Most multi-lingual people would agree that the pronunciation of English words is not obvious like it is in other languages. In English, pronunciation does not always follow the spelling. Linguists say the underlying reason is that English has 1,100 different ways to spell its 44 separate sounds.
Moreover, the same word can be pronounced differently in different locales.
Alexa knows how to spell all English words though. She also has localized versions of herself and that is the inspiration behind the skill. Users can just give the spelling of a word and learn how it is pronounced in their local accent.
What it does
Pronunciations is a skill that takes a spelling from the user (eg, D. O. G) and pronounces it. The skill pronounces the word at the regular pace and also at a slower pace to help users get the pronunciation. Users can also get Alexa to repeat the pronunciation multiple times until they get a hang of it.

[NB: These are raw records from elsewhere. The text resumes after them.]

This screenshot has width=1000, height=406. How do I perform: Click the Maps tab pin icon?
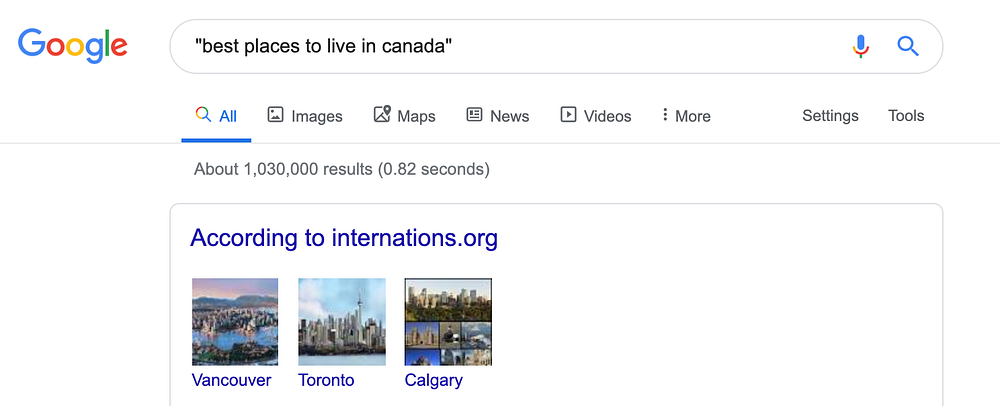coord(382,115)
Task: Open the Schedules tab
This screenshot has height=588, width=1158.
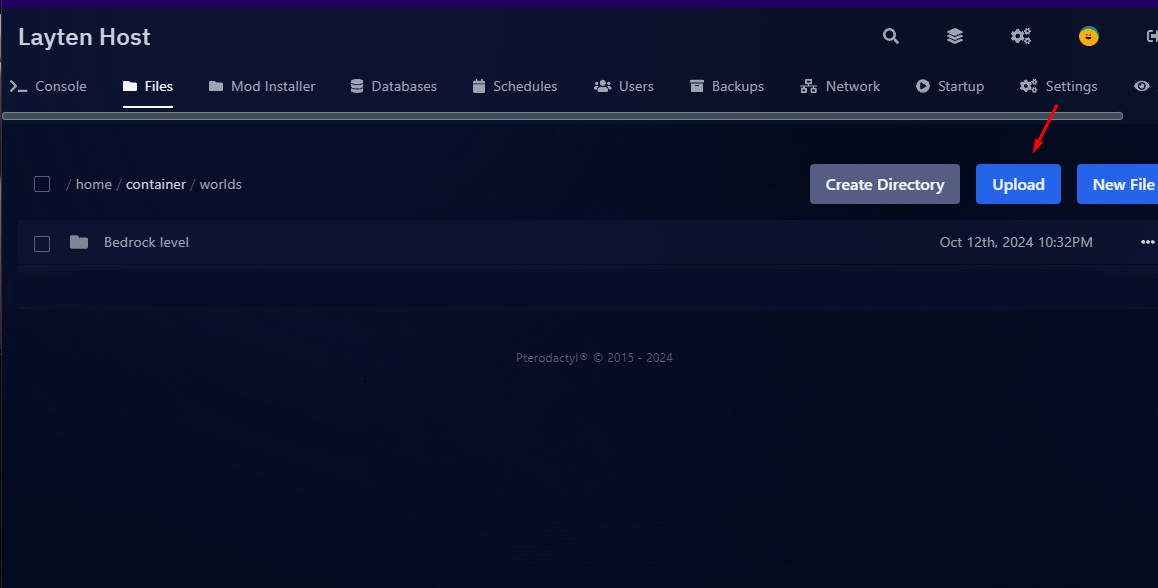Action: tap(515, 87)
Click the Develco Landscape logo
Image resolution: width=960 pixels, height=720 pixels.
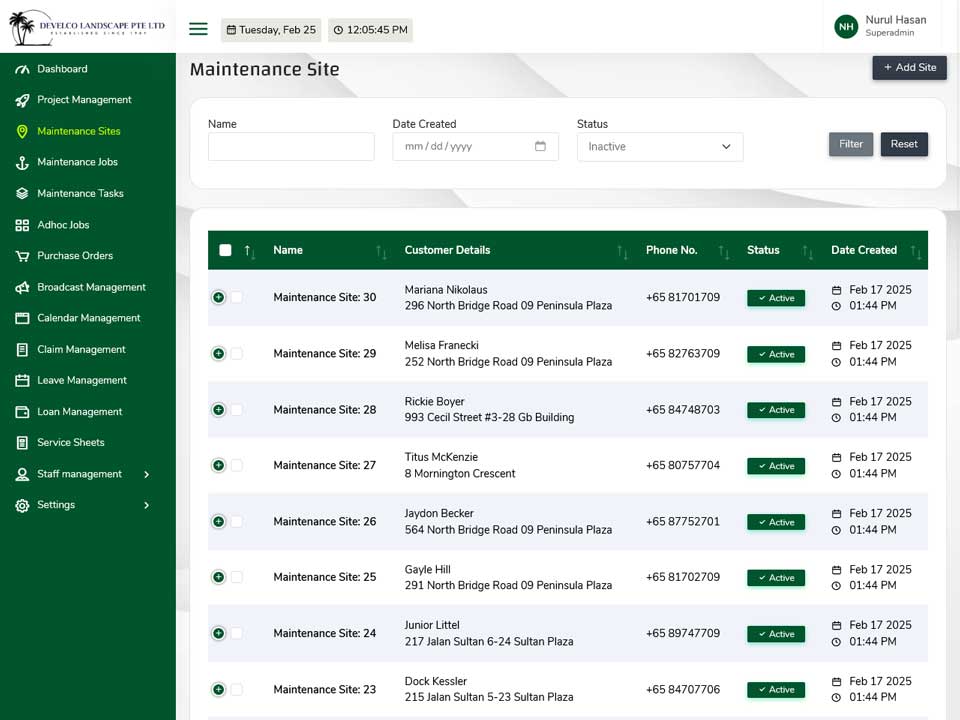[87, 27]
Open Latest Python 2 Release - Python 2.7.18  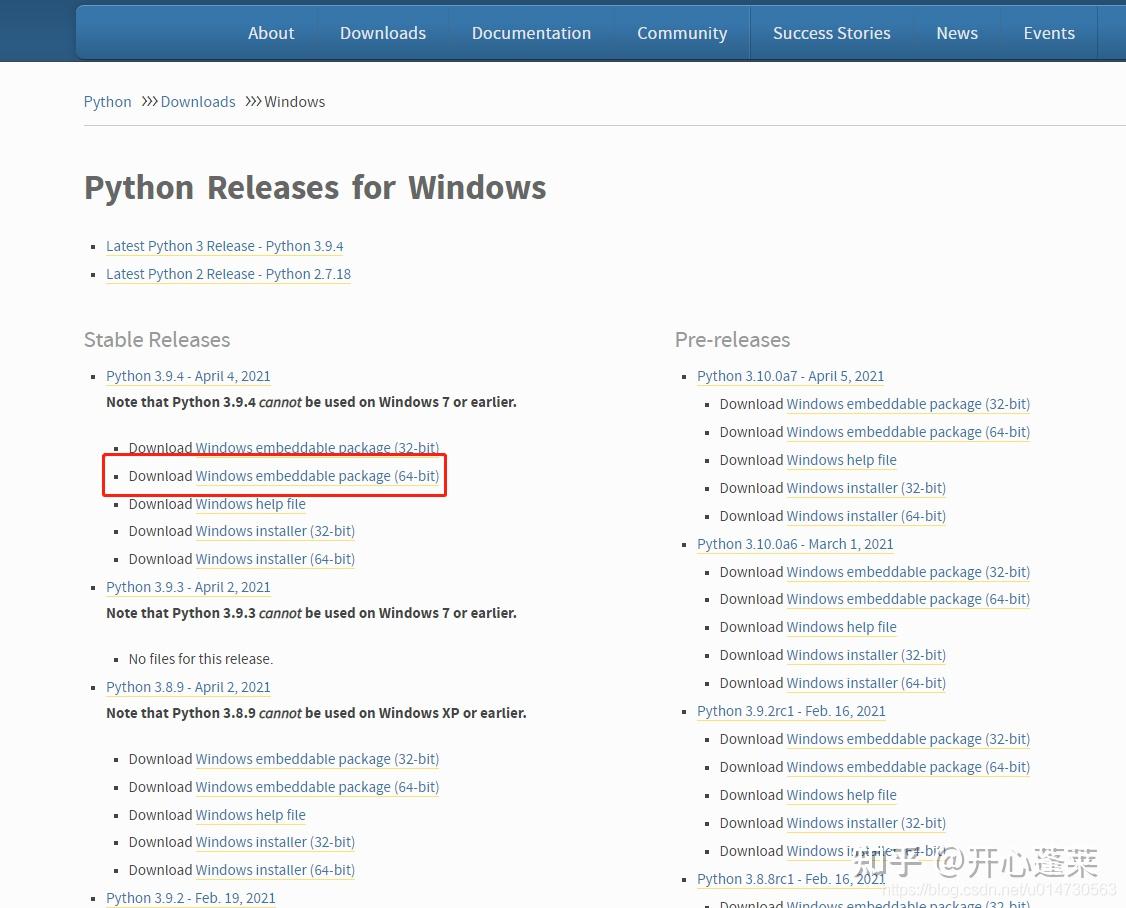(228, 274)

The skill also detects misspells (or mis-recognition by ASR) and offers spell suggestions to the users. When spell suggestions are offered, users have the option to get Alexa to spell each of the suggested words.
Coming to APL, the skill heavily uses APL visuals to provide an interactive experience packed with information. We offer buttons to -
- Let the users pronounce a word at different paces.

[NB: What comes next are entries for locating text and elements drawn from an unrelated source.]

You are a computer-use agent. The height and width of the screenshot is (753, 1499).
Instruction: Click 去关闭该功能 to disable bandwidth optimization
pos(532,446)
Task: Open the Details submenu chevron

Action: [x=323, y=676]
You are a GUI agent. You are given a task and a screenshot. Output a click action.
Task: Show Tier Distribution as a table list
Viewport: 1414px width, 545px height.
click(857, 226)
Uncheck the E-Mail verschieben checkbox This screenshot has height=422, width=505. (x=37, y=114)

- Let users open the dictionary page for a given word in their default browser.
- Open a dictionary app for the given word when the user is on an Android or iOS mobile device.
- Start over and request a different word.
The skill is also integrated with Alexa's motion sensing APIs and APL-A sound effects to provide an immersive experience.
How I built it
I knew Alexa SSML (to pronounce the word slowly and in different voices) and APL (to provide an immersive experience) are going to be critical to build this skill. I spent quite some time learning these technologies and going through the sample code provided in Alexa cook book samples.
I experimented in the 'APL Authoring Tool' extensively to make sure I get a handle of all the visuals and touch interactions that I need for my skill. Once I got a hang of APL, I used the Alexa skill simulator to experiment with SSML variations and sound effects.
I then started building the actual skill and given my familiarity with the technologies at this point, I was able to easily build the core functionality of the skill.
Accomplishments that I'm proud of
Launch dictionary pages After pronouncing the word, I offer the user the option to launch a dictionary web page (on APL devices) and dictionary app (on mobile devices) for the requested word. I think it adds great value to the user to learn more about the word.
Slow enunciations I leverage APL-A and Alexa SSML to pronounce the word slowly to help the user learn the pronunciations.
Motion Sensing APIs I integrated with the motion sensing APIs which was fun and a good learning experience on how the motion APIs work.
What's next for Pronunciations
After pronouncing a word, add support to provide definitions and usages of the word.
Currently, the skill session ends after pronouncing the word the user asked for. Instead, give the user an option to request pronunciation for another word.
When a misspelling is detected, send an email to the user with their misspelled input and the list of spell suggestions offered by Alexa.